INFORMAÇÕES FORNECIDAS →
────
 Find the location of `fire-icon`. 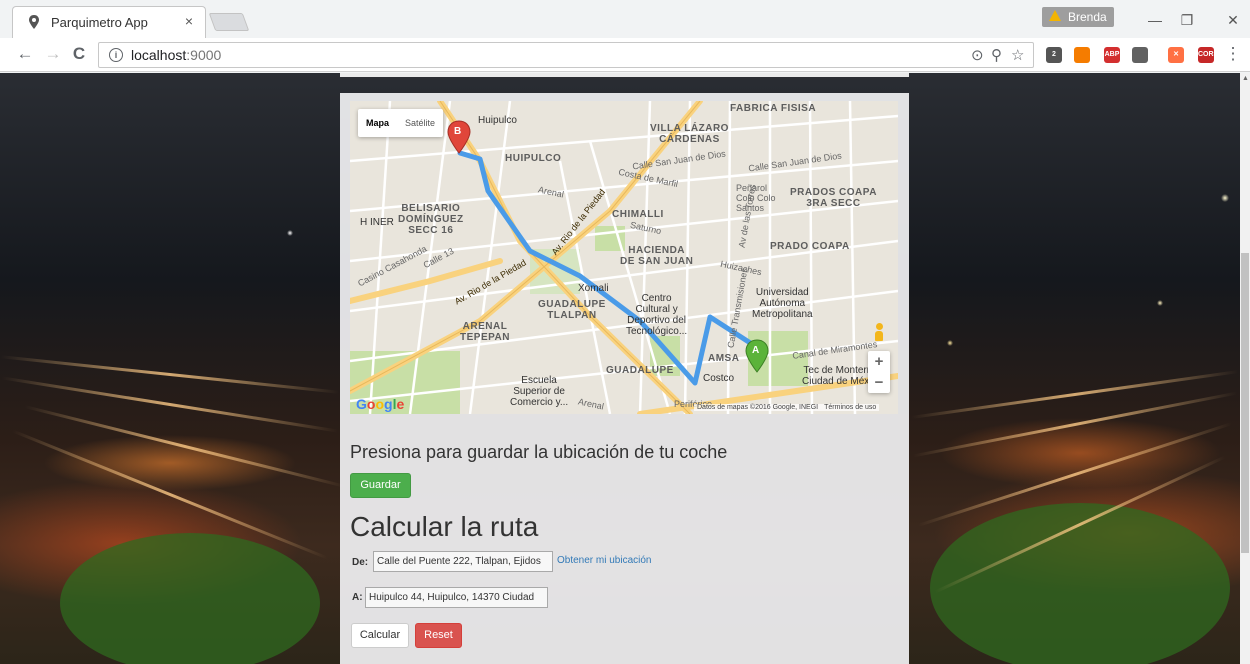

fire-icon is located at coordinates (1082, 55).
────
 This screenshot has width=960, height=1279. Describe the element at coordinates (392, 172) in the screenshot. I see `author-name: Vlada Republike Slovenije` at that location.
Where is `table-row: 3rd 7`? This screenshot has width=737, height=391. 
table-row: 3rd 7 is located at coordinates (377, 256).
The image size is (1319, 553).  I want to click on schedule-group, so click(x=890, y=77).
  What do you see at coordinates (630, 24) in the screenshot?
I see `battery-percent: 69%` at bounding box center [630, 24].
────
EXERCÍCIO → Apresente em uma tabela Markdown as linhas desde a que contém "has width=737, height=391." até a que contém "center [630, 24].", inclusive, omitindo as linhas em branco. Use a coluna Nº para o número sequencial e a coluna Conteúdo para o texto de cada linha.

ÁREA DE RESPOSTA →
| Nº | Conteúdo |
|---|---|
| 1 | Where is `table-row: 3rd 7`? This screenshot has width=737, height=391.  |
| 2 | table-row: 3rd 7 is located at coordinates (377, 256). |
| 3 | The image size is (1319, 553).  I want to click on schedule-group, so click(x=890, y=77). |
| 4 |   What do you see at coordinates (630, 24) in the screenshot? |
| 5 | I see `battery-percent: 69%` at bounding box center [630, 24]. |